Last time I drunkenly speculated (actually, I was quite hungover) about the Australian craft beer market, I made a passing reference to disruptive innovation. Specifically:
It’s disruptive innovation: the small guys have been nimble enough to take advantage of the consumer’s general exhaustion with the business-as-usual approach of the multinats. Meanwhile, Lion and Fosters are scratching themselves, wondering what they’re going to do about it.
I shouldn’t have done so without reading The Innovator’s Dilemma by Clayton M Christensen. His book outlines why large, successful and well-managed companies fail to adapt some technological changes to their industry. He cites a range of examples, from hard disk drive manufacturers to excavators, motorbikes and big box retailers.
Fortunately, I was right that craft beer is a disruptive innovation but not for the reasons I thought.
I recommend reading the book but the fundamental thesis is that there are changes in industry called disruptive innovations. Disruptive innovations are typically new applications of old principles but re-engineered in a way that requires a new value-add chain (new ways of manufacturing, distributing, selling, etc) and the new offering puts an emphasis on different purchasing criteria compared to their predecessors (low weight or energy efficiency might be favoured over capacity or raw power).
Large existing companies, following managerial good practice, deliberately ignore these initially small and low margin markets to focus on existing customers and technology which appear to be more lucrative. However, as the new market develops, it eventually usurps the old, the companies who did not make the transition fail, despite the quality of their management and formerly secure position, while the companies who did make the transition continue to be profitable.
A poor but illustrative example is the rise of the smartphone. Fundamentally, the smartphone has the same functionality as its predecessor mobile phones but different value-add propositions (e.g. coolness or faster internet). This innovation and the resulting adaptive strategies from the incumbent mobile phone manufacturers has turned the mobile phone market upside-down. Whereas it was once the domain of Nokia and Blackberry, now the scene is dominated by Apple, Google and Samsung.
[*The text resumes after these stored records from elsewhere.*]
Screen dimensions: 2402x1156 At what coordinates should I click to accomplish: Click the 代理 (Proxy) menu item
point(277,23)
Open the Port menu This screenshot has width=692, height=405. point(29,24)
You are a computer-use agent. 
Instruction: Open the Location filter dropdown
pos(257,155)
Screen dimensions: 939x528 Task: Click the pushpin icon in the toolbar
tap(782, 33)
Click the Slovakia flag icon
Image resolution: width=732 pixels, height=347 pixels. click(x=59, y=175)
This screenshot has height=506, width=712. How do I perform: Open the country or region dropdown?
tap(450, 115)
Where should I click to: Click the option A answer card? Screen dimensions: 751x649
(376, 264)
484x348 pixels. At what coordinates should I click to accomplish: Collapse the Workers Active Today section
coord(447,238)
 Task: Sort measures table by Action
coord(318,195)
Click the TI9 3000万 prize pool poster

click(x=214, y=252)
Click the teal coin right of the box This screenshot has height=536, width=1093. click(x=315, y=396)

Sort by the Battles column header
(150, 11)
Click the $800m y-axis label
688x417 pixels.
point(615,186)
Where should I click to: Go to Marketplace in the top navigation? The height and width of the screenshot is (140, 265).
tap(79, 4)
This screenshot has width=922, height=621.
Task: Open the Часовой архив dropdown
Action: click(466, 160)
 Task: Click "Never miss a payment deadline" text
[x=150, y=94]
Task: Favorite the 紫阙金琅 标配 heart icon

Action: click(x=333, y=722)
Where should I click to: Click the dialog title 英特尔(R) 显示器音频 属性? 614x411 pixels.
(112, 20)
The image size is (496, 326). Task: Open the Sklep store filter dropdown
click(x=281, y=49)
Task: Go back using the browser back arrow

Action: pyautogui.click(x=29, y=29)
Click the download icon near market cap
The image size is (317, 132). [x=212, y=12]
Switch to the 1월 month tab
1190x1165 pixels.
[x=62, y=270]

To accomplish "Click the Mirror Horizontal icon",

As such, craft beer meets most of the criteria for a disruptive innovation:
- It’s still beer but the innovation came from outside the big brewers, searching for a market that may or may not have existed.
- Craft brewing has a different value-add chain, as it is brewed on a smaller scale, marketed differently and predominantly sold in specialty pubs or at cellar doors.
- It has a different customer base, one that is more affluent, interested in diversity and concerned with the origin of their beer as much as the taste.
- The craft beer market is much smaller, catered to by brewers who are commensurate in size.
So if the disruptively innovative iPhone can kill Nokia, it looks like craft beer might be the undoing of big beer, right?
Unfortunately for those who hate Lion and Fosters, they have been remarkably foresighted in getting on board the craft beer train. Instead of standing in its way, Lion has picked up James Squire and Little Creatures, which includes White Rabbit and a minority stake in Stone & Wood, while Fosters has its Matilda Bay offerings. With the exception of Coopers, the multinats have a finger in every decent sized craft beer pie in Australia.
Note that the craft brands are able to operate with a degree of flexibility. They are clearly not expected to sell the same volumes as the mainstream brands and are able to pursue inventive lines of brewing and branding. By being judged by different criteria and being set apart from the mainstream breweries, Fat Yak, for example, won’t be shut down or forced to comply with corporate regulations because it doesn’t bring in the same revenue as VB. This is a surprisingly astute (or lucky) move. Operating a subsidiary, clear of the main company’s machinations, is outlined in The Innovator’s Dilemma as the only way to effectively (but still not reliably) ride a disruptive innovation.
What I think separates craft beer from hard drives is that craft beer, while much smaller in volume, has higher margins than mainstream beer. A typical disruptive innovation starts out as a lower margin product to a smaller market and so a less profitable path for a company to take, which is typically why well-managed companies prefer to assign resources to more profitable product lines. This may go some way to explaining why Lion and Fosters have been able to react with remarkable alacrity.
Does this mean that the craft beer market, with its extraordinary growth in participants, is viable? Not necessarily. Does this mean craft beer will take over the beer market? Probably not but one of the key drivers of disruptive innovation is that no one truly understands the potential size of the market. Only time will tell.